その言葉で私は酷く傷ついたが、もうその傷も癒えた。
今の彼だって気になるし、また友達になれるのなら私だってなりたい。
「そうなんだ……私もまた影山くんとお話したいなぁ」
「え、本当に?じゃあこっち来て!!」
そう言って私の腕をぐいぐい引っ張り、飲み屋さんの中へ連れていく日向くん。ちょっと待って待って!そもそも日向くんは酔い冷めたのだろうか。
「影山ー!!」
「うるせぇ、なんだ日向ボケ」
影山くんの声がする、こんな所でプロ達が飲んでていいのか。有名人じゃん、撮られちゃうぞ。
「苗字さん見つけた!!!」
そう言って、私を個室の中へ通す日向くん。
中へ入ると、変わらずかっこいい、そして今やテレビの中の人こと影山くんがいた。
その他にも何人か選手らしき人々がいる、あ、アウェー……ごめんなさい急に入ってしまって。
「え、え……苗字、なのか?」
「あ、…はい……今そこで日向くんと会って…」
「俺の事、覚えてるか」
忘れる訳が無いだろう。なんて、つい言いそうになる。
「勿論!本当にテレビに出る人になったね、影山くん」
「…おう。俺に勉強教えたって自慢していいぞ」
「もう自慢どころか、影山くん有名人過ぎて嘘っぽくなるから言わないよ。」
5年も経ってるのに、私たちはあの頃と変わらず会話出来た。とても、心地いい。
「ん?苗字サンって誰?」
すると影山くんの隣に座ってた人が声を上げる
「俺に高校生の時勉強教えてくれてた人です。苗字いなかったら高校卒業出来なかったかもしれないっす」
「そんな成績悪かったんか、飛雄くん。見た目に寄らんなぁ」
朗らかに笑う男性。宮侑選手だろうか。バレーボール選手の中でもメディアへの露出が多い人なので私でもわかる。
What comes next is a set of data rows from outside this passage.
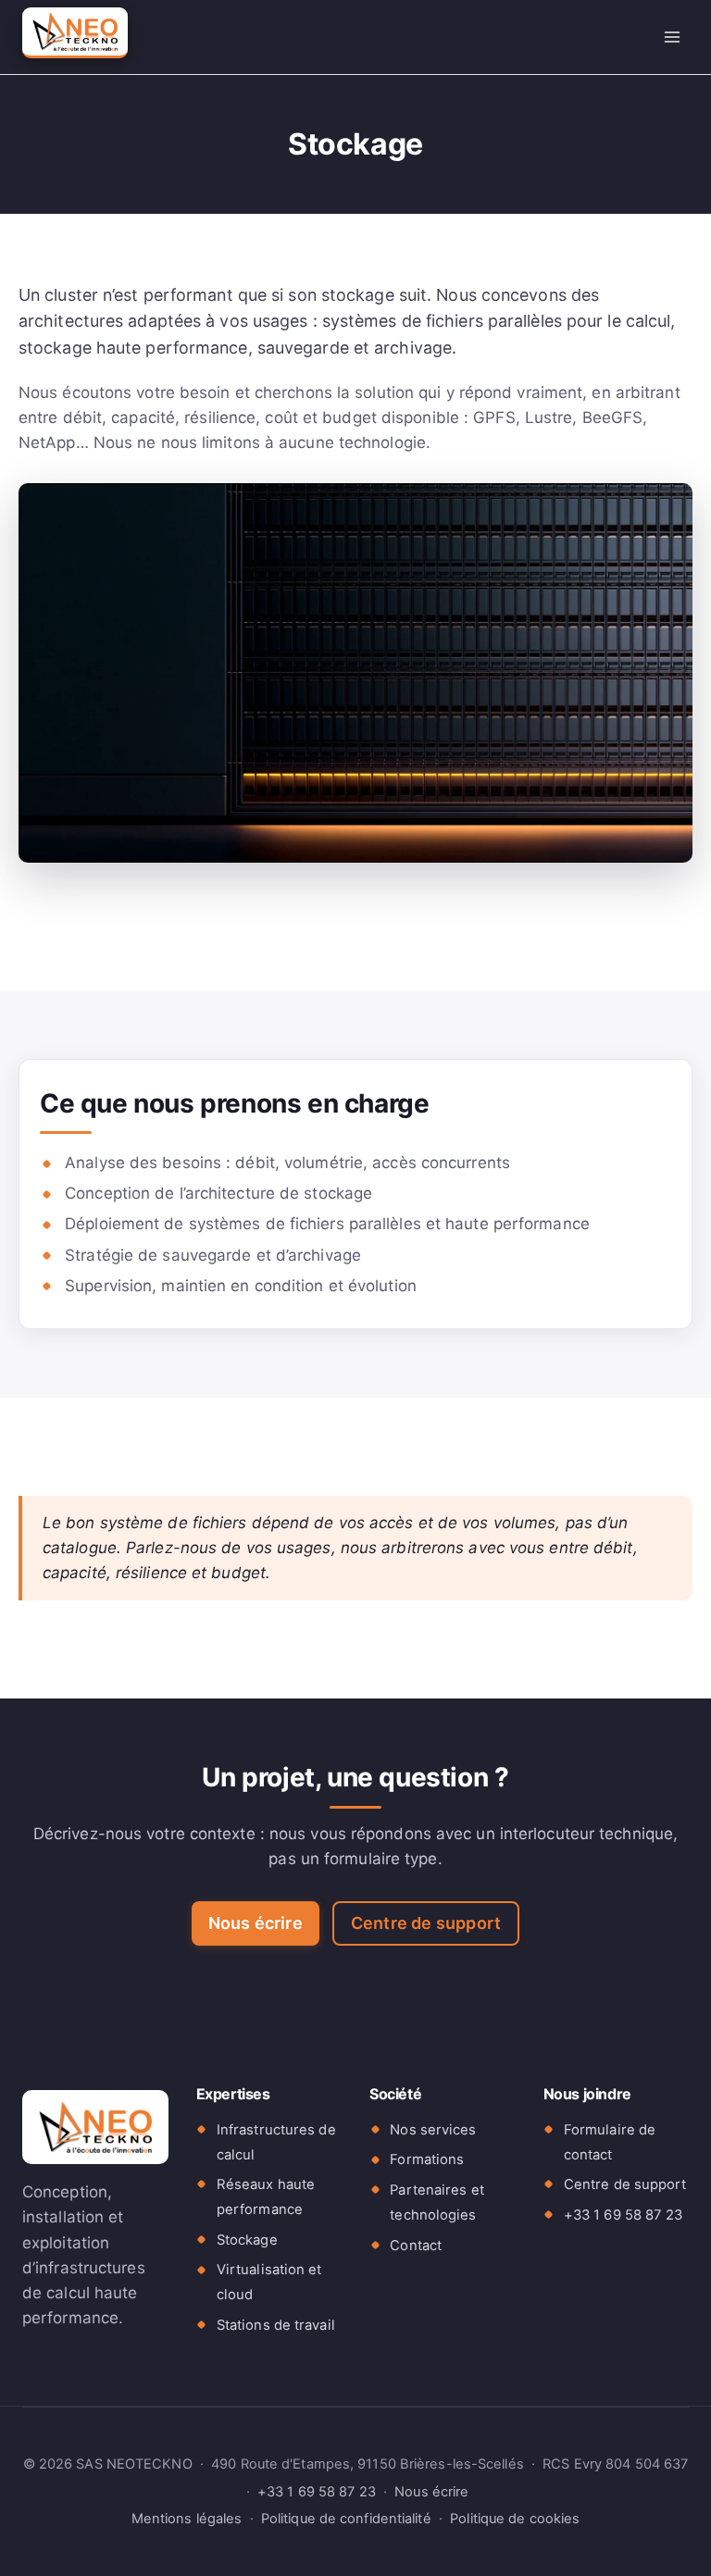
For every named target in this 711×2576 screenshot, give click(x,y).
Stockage (247, 2240)
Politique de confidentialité (346, 2518)
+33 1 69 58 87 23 (623, 2215)
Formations (427, 2159)
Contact (416, 2245)
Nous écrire (255, 1923)
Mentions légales (187, 2518)
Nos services (433, 2130)
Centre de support (426, 1923)
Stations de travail (276, 2325)
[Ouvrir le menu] (672, 36)
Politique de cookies (515, 2518)
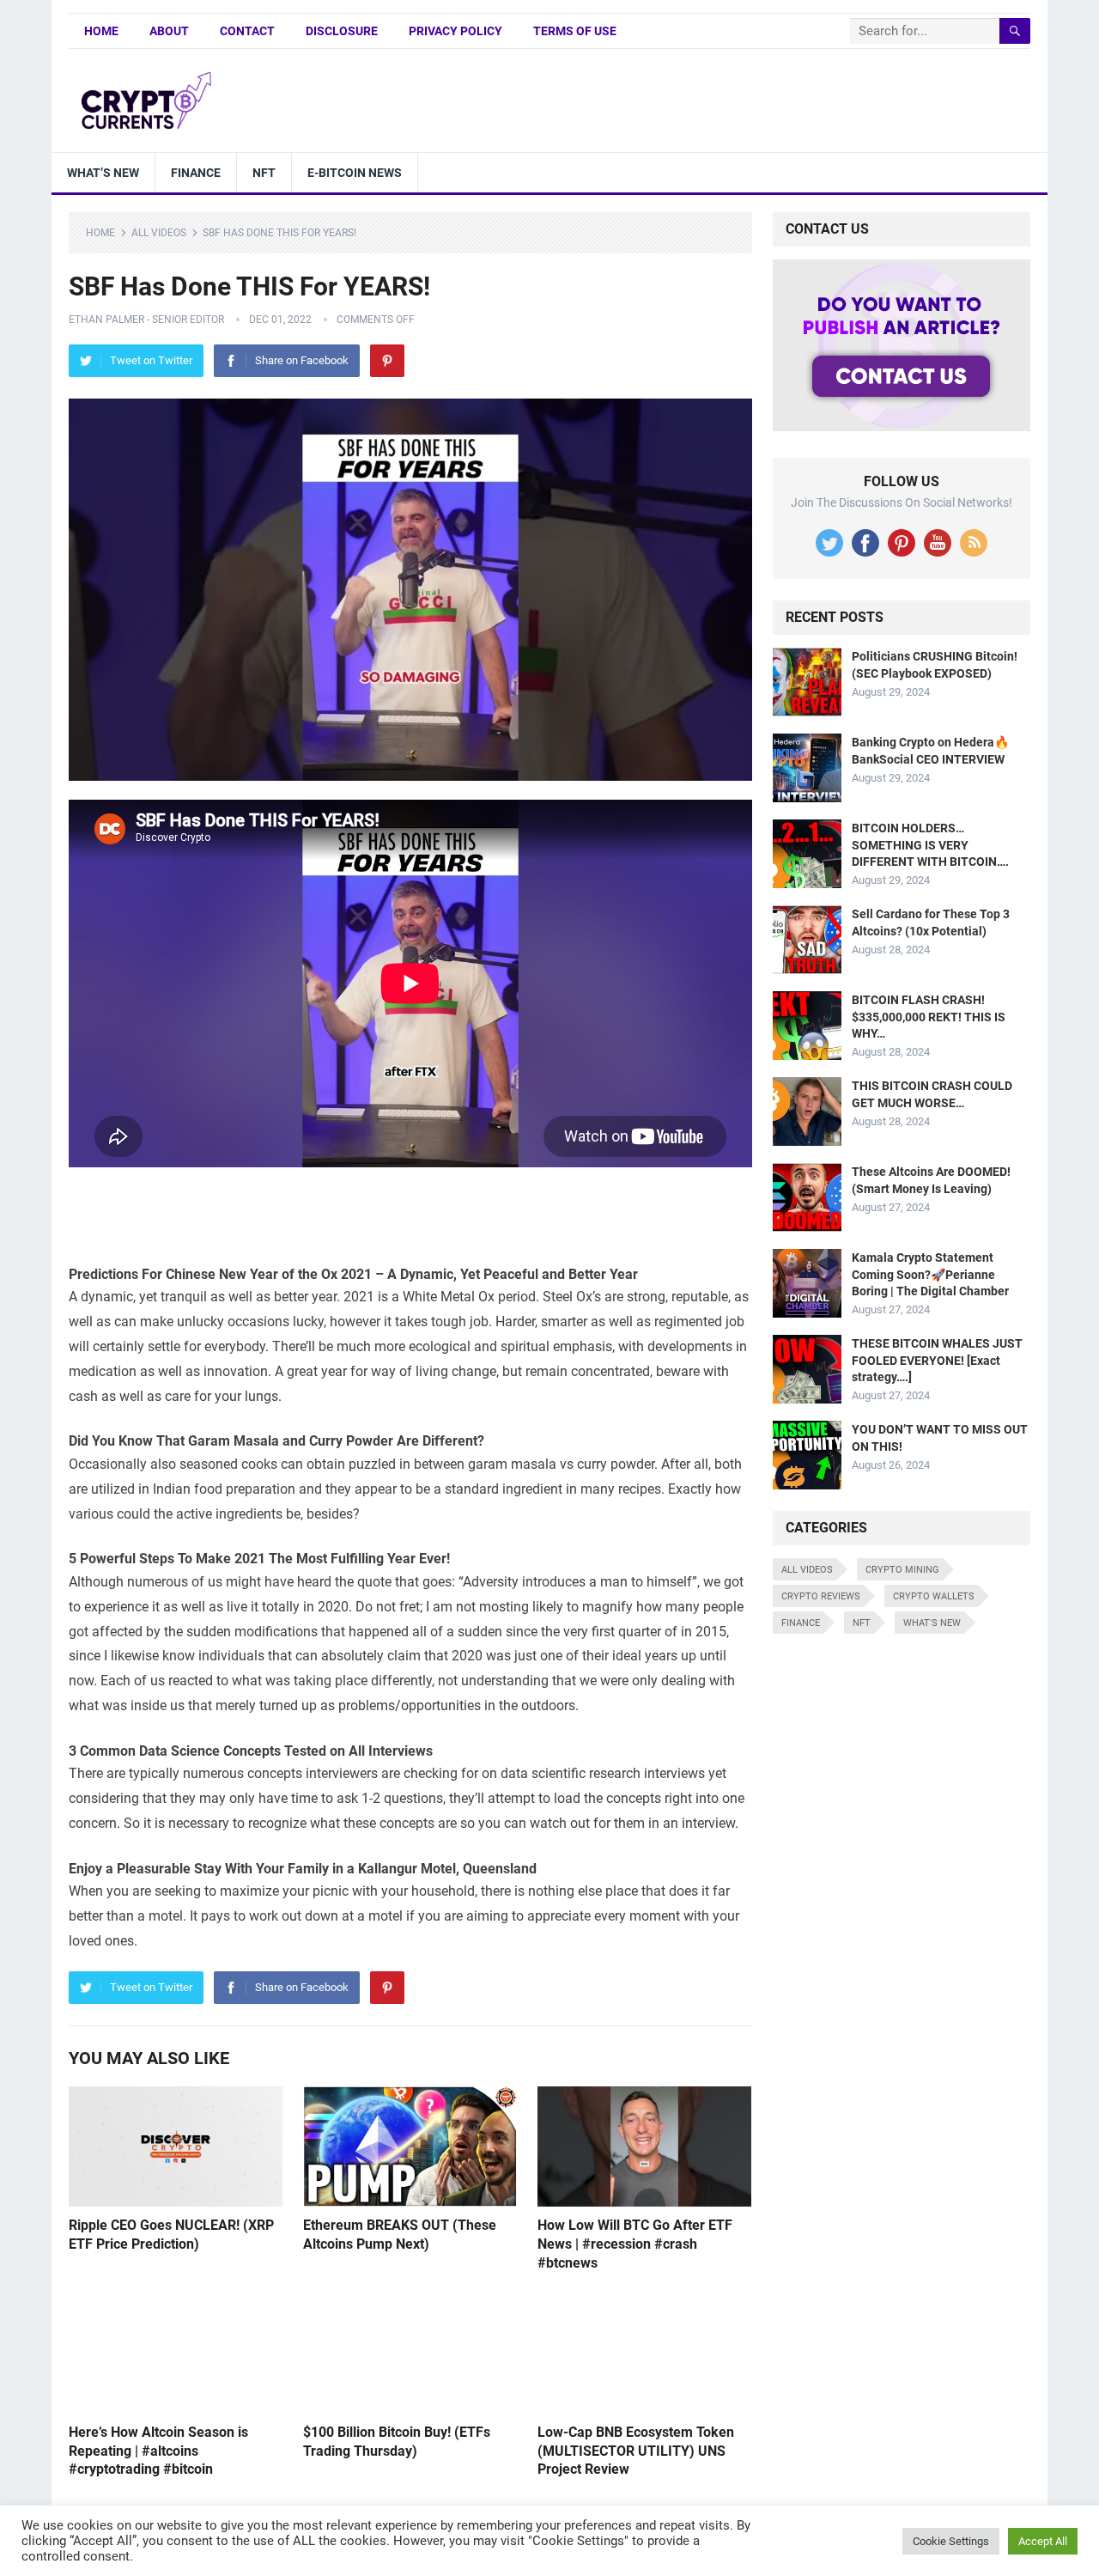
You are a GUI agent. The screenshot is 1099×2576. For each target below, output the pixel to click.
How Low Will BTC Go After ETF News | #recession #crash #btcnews (634, 2243)
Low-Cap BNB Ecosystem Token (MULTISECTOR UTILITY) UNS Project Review (635, 2450)
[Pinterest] (387, 360)
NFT (264, 173)
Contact (247, 31)
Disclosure (342, 31)
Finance (196, 173)
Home (101, 31)
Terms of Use (574, 31)
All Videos (158, 233)
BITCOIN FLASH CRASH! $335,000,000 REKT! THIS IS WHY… (928, 1016)
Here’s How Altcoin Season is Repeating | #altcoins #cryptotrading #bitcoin (158, 2450)
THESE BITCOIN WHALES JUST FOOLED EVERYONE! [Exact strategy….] (937, 1360)
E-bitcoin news (354, 173)
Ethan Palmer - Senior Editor (146, 320)
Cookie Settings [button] (951, 2541)
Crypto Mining (902, 1569)
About (169, 31)
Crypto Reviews (820, 1596)
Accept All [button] (1042, 2541)
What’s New (103, 173)
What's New (932, 1623)
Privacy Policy (455, 31)
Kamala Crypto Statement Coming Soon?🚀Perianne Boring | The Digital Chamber (930, 1274)
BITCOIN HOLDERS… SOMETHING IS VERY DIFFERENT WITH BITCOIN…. (930, 844)
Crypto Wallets (934, 1596)
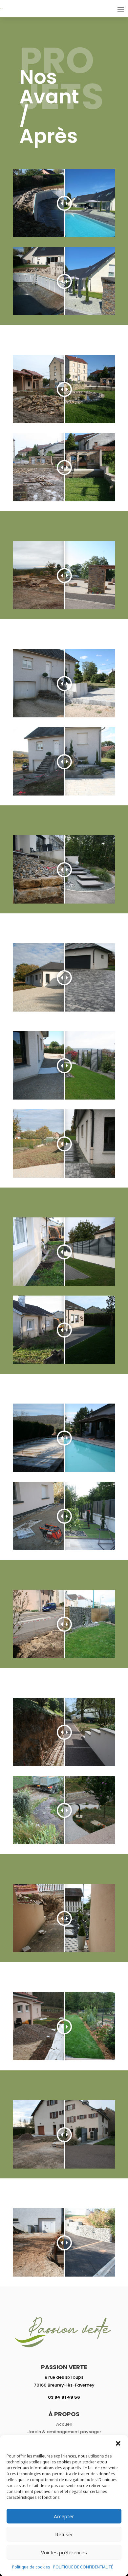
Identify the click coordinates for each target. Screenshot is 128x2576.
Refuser (64, 2534)
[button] (118, 2443)
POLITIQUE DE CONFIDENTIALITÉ (83, 2567)
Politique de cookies (31, 2567)
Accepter (64, 2516)
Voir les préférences (64, 2552)
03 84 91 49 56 (64, 2397)
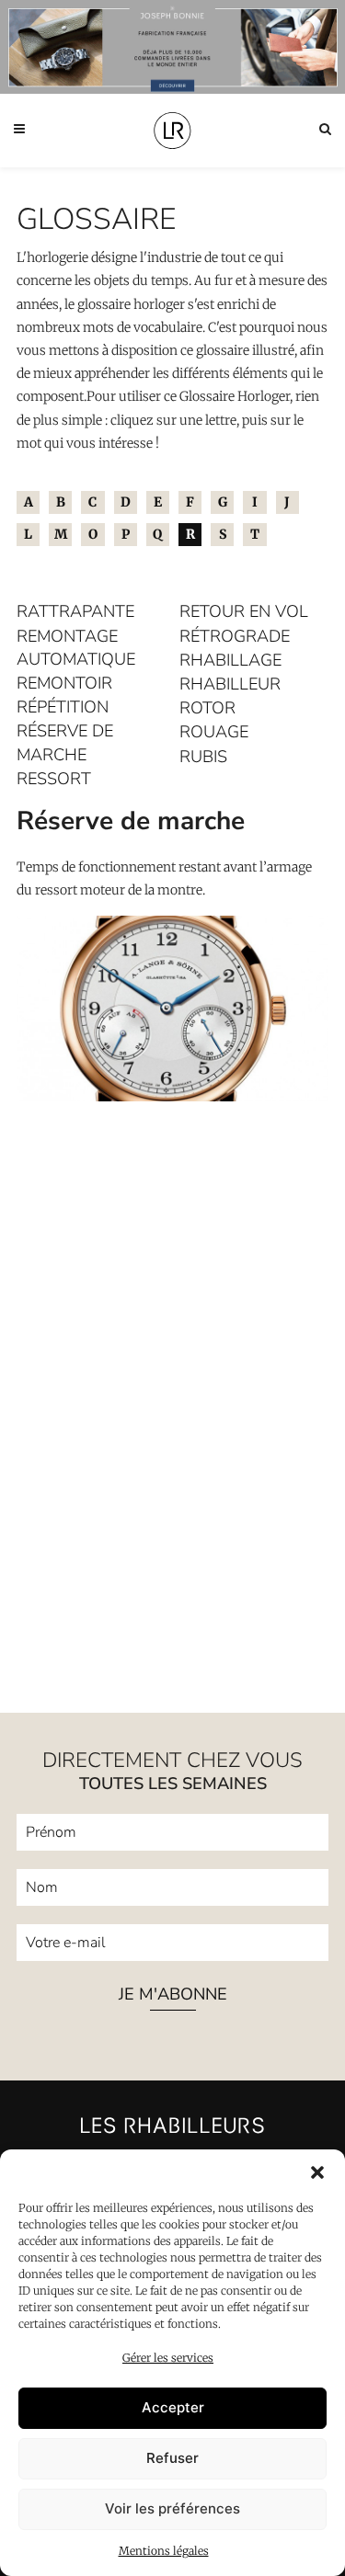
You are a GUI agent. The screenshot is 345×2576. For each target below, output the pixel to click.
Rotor (207, 708)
「へぇーしかも可愛いじゃん?苗字さん。影山も隅に置けないねぇ」
にやにやと笑う真っ黒の髪の男性。この人は知らない、選手なのだろうか?
「あ、苗字。あの金髪の人は宮侑さんで、こっちの黒い人は黒尾さん。黒尾さんはバレーボール協会の人。」
協会の人!?なんか凄そうだなぁ。
「とりあえず座ったらどうや?苗字さん、高校生の頃の飛雄くんの話とか聞きたいわぁ」
そう誘われてしまった。……帰りの電車の事が気になるが、時間に注意しておこう、と考え、中に入ることにした。
「ん、ここ」
腕を引かれ影山くんの隣へと腰掛ける。隣に並ぶと余計感じる、体があの頃よりずっと大きくなっている。ムキムキだ。
「何飲む?」
「お酒は弱いんだ……烏龍茶にしとく」
「えー?酒飲まへんのー?」
「つまんなぁーい」
「侑さんも黒尾さんも、からかわないでください」
むっとした影山くんが言う。仲良いんだなぁ。
「へいへい……苗字さん、飛雄くんと付きおうとったん?」
「!?…違いますよ!勉強教えてただけです」
「でも、2人っきりで過ごしてたんだろー?なんかあっただろ、絶対」
「?なんかって、なんすか」
「うわ出たよ、この鈍感ピュアボーイ」
「何言ってんすか。水要りますか。」
「酔ってねぇよ!!」
あ、全然変わってないな影山くん。
空気の読めなさに謎の安心感を感じた。
「苗字は今何してるんだ?」
「しがないOLだよ、今年から東京来たんだ!」
「そうなのか、仕事順調?」
「そうだね、まだ覚えること多いけどなんとかやってる。一人暮らしもまだまだ全然だめだから、これから頑張らないと」
「一人暮らしなのか?……気をつけろよ、女の一人暮らしは危ないって聞く。」
「ありがとう、今の所何も無いから大丈夫。」
「か、影山が…普通に会話してる……」
「飛雄くんが、人の心配をしてる……!!」
「確か聞いた話だと、影山は苗字さんと2年くらい一緒にいたけど、ほとんど喧嘩したこと無いんだよな?」
「は?誰それ。翔陽くん、人違いしとらん?秒で日向ボケェって言っとる人と同一人物じゃないやろ。」
「そうだそうだ。あの単細胞野郎が勉強教わっててキレない訳が無い。わかんねぇんだよボケェ!!ってなるじゃん絶対」
「……苗字、家まで送るからもう出よう」
「「待って待って待って!!」」
「苗字、行こう。」
待ってよー!と引き止める宮さんと黒尾さんを無視して私の荷物を持ち、背中を押してくる影山くん。日向くんは影山くんの意志を尊重したのか、お兄さん2人を止めている。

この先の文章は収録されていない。